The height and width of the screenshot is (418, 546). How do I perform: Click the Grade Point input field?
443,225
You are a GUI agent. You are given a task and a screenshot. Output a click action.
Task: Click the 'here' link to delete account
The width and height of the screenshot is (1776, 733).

::::

**Problem requirements:** Please transcribe the listing in its entirety, exactly.

**Solution for this problem:**
The height and width of the screenshot is (418, 546). How do I perform: Click the Grade Point input field?
443,225
You are a GUI agent. You are given a task and a screenshot. Output a click action.
Task: Click the 'here' link to delete account
The width and height of the screenshot is (1776, 733).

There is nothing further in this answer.